**OBJECTIVE:** Resume the news article below on GT Advanced Technologies and Apple's product launch, writing on from its final sentence.

**EXCERPT TO READ:**

■ ■ ■ ■ ■

A mixed bag for GTAT in Apple’s big announcement

Apple Watch will have a sapphire screen, but new iPhone won’t

Tuesday’s launch of Apple’s iPhone 6 and its new Apple Watch was good news and bad news for Merrimack-based GT Advanced Technologies.

The good news: Apple’s new Watch will contain sapphire. GTAT has built a huge plant in Arizona, using more than $500 million, mostly advanced by Apple, to produce sapphire that can be used in making scratch-resistant mobile touchscreens. The 1.4 million-square-foot facility should be ready to begin production next month.

The GTAT sapphire will be used to make the screens of the nifty new Watch, which can track the wearer’s heartbeat and their mileage, find their car, pay their bills and be used to swipe them into their hotel room, not to mention locate them in the solar system.

Now the bad news: There was no mention of sapphire in the announcement of the new, larger iPhone 6.

Tthe iPhone’s screen, ranging from 4.7 to 5.5 inches, will be at least three times larger that the Watch’s screens (which will be 1.5 to 1.65 inches). And Apple will sell more iPhones, especially since an iPhone is needed to operate the Watch (though the old iPhone 5 will do). Plus, the Apple Watch price starts at $349, some $150 more than an iPhone, and won’t be shipped until early next year. The new iPhone’s release date is Sept. 19.

■ ■ ■ ■ ■

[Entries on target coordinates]
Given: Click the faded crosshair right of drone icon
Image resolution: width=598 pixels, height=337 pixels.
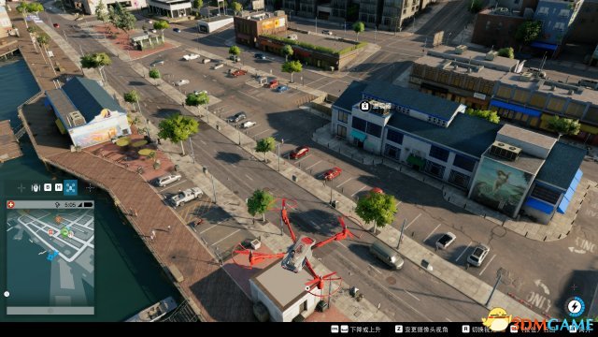Looking at the screenshot, I should tap(90, 187).
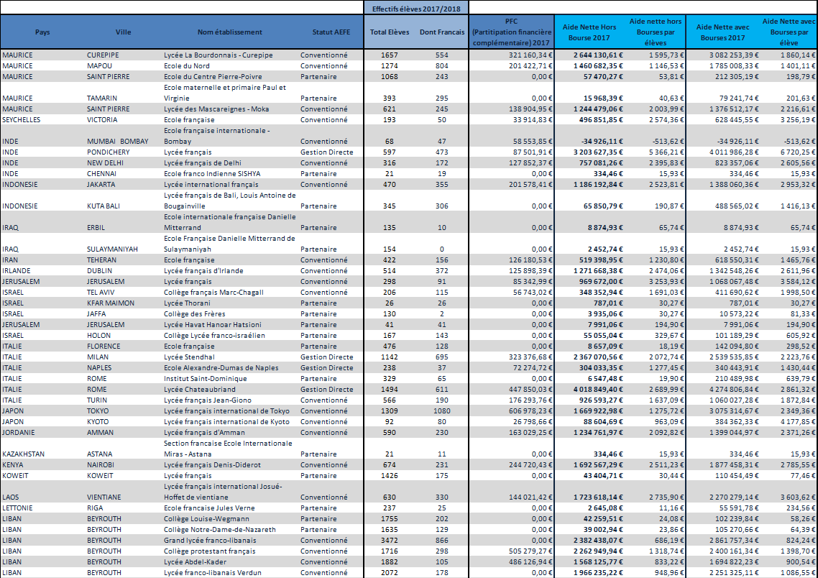The width and height of the screenshot is (818, 578).
Task: Click "Gestion Directe" status for Lycée Chateaubriand
Action: tap(326, 390)
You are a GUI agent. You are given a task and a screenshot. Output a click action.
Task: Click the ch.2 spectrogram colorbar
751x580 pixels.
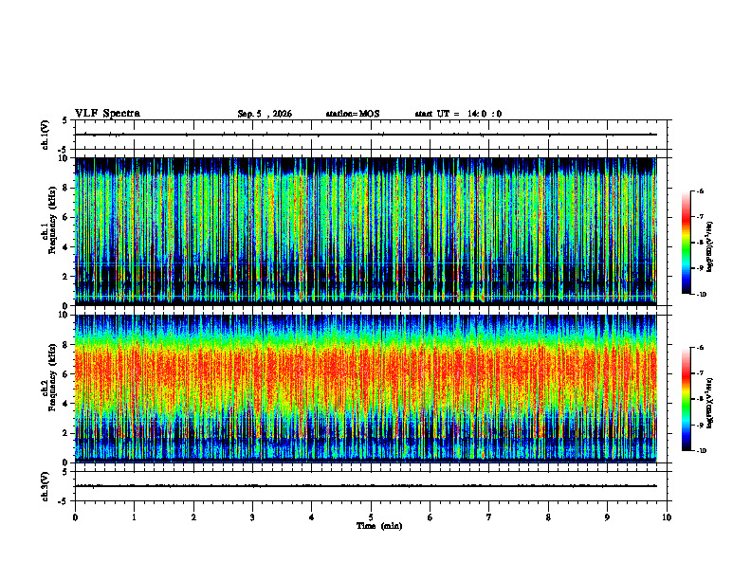point(686,399)
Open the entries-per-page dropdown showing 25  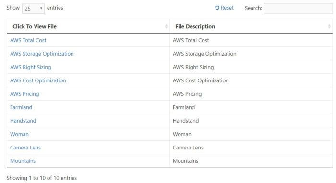(x=33, y=8)
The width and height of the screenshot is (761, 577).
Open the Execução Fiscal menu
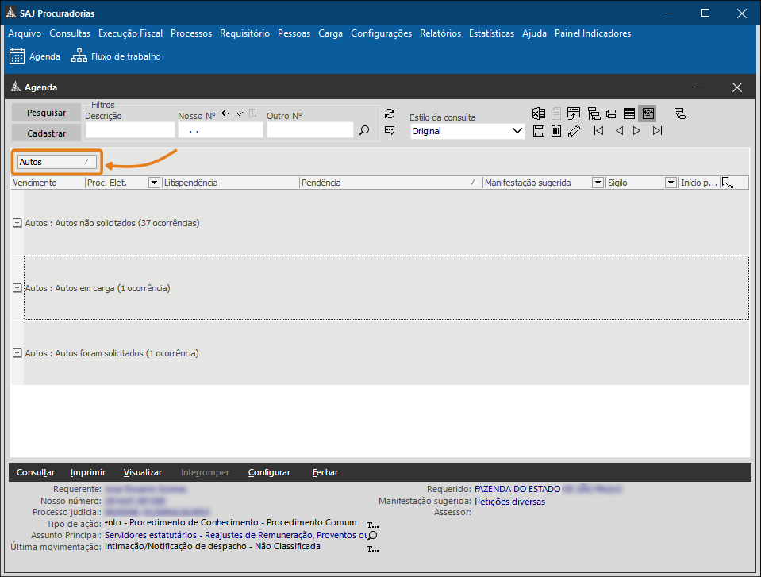click(x=130, y=33)
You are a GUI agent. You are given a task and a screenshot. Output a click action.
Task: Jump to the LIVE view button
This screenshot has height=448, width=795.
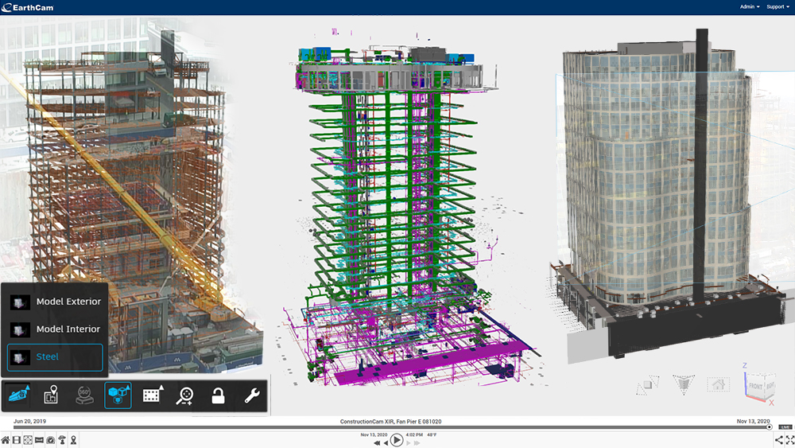pos(785,427)
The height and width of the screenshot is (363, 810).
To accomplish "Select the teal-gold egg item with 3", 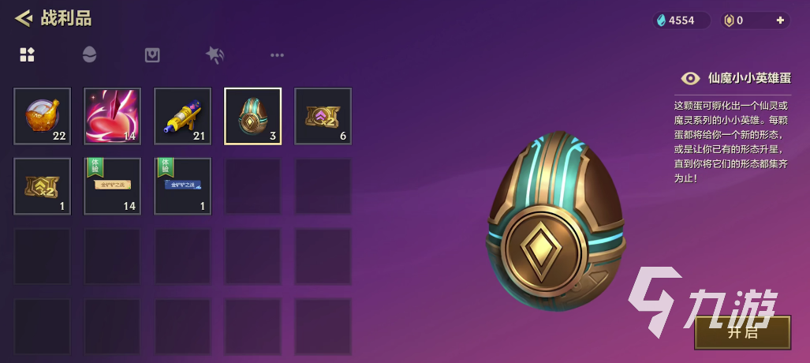I will click(252, 116).
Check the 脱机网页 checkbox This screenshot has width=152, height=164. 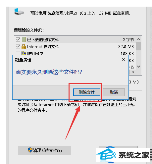click(18, 53)
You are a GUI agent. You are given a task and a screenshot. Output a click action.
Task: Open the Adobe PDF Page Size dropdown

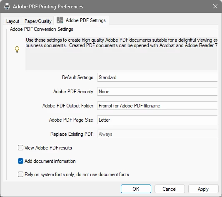(x=157, y=120)
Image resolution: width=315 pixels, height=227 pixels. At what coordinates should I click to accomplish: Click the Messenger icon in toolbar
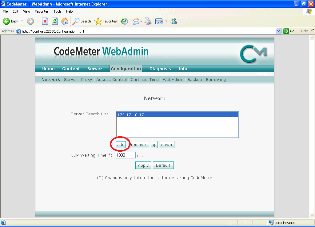tap(174, 21)
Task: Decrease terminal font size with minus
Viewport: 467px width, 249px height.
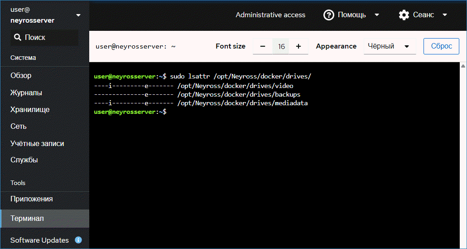Action: click(263, 46)
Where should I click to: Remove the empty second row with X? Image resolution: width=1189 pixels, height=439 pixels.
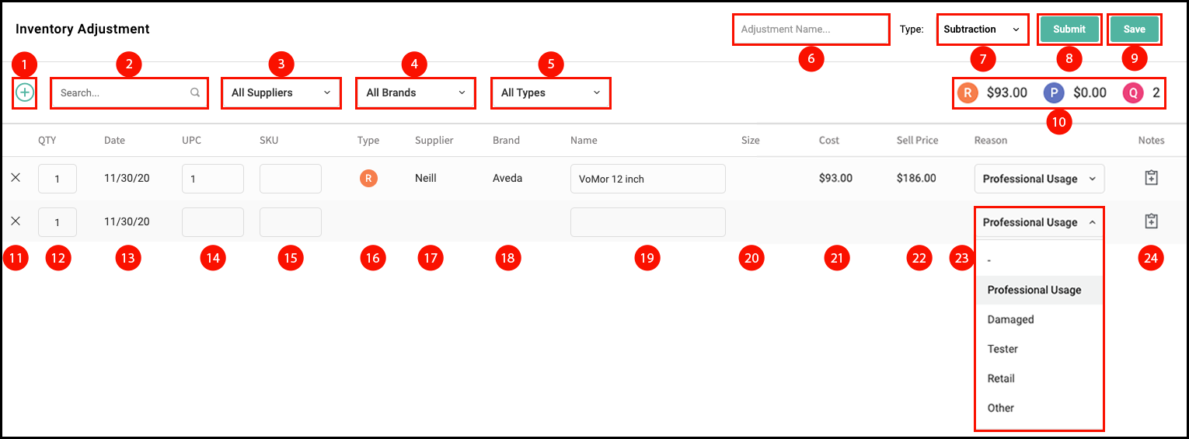tap(16, 221)
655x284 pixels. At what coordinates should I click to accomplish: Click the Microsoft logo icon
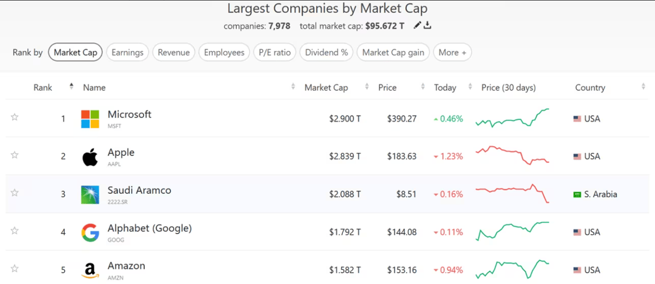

■ ■ ■ ■ ■

**WRITTEN RESPONSE:**
The launch ended months of speculation about Apple’s sapphire intentions, with every rumor or piece of news affecting GTAT’s stock price. The latest announcement was no exception. GTAT’s stock price plunged $3 from Tuesday’s $17.72 high before the 1 p.m. launch, closing at $14.94.

GTAT has not and will not comment on Apple products or strategy, due its confidentially agreement.

But the company is more than an Apple supplier. Indeed, while it can’t sell sapphire to Apple’s competitors, it can sell its sapphire-making equipment, and those sales are going better than expected, the company reported in its last earnings call.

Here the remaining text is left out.